I did work in theatres again for a little while – over at the Royal Court which had their new theatre building after having taken over the Ambassadors for a time as I mentioned before. The new space was intriguing with a neat little studio theatre upstairs and a large bar and restaurant under the street. There I saw another bunch of great shows and met interesting folks including Mos Def who did a great job as lead in a really cool play called Topdog/Underdog. I could have stayed there a lot longer but by then Rose and I were thinking of marriage and saving up and so I quit the theatre world for the somewhat larger income of an administrative job, working for the Queen (sort of) at the Crown Estate, which is another story.
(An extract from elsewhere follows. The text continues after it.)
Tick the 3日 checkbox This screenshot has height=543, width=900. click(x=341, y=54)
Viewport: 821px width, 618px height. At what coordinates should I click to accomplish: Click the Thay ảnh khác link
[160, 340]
But anyway thank you Laura, wherever you are now, for indirectly getting me into the theatre world for a few years. It satisfied my reasons for going to London in the first place, having grown up watching English BBC television all my life on the Australian ABC. I wanted to get inside that world a little bit and understand it – to sample the source – and I did get an insight into that place, briefly, for that year or two letting people in at the stage door of the New Ambassadors. Most importantly it’s where I met my wife Rose, although we are now living separately, our whole lives since then including our three kids emerged from the chance experiences of that time.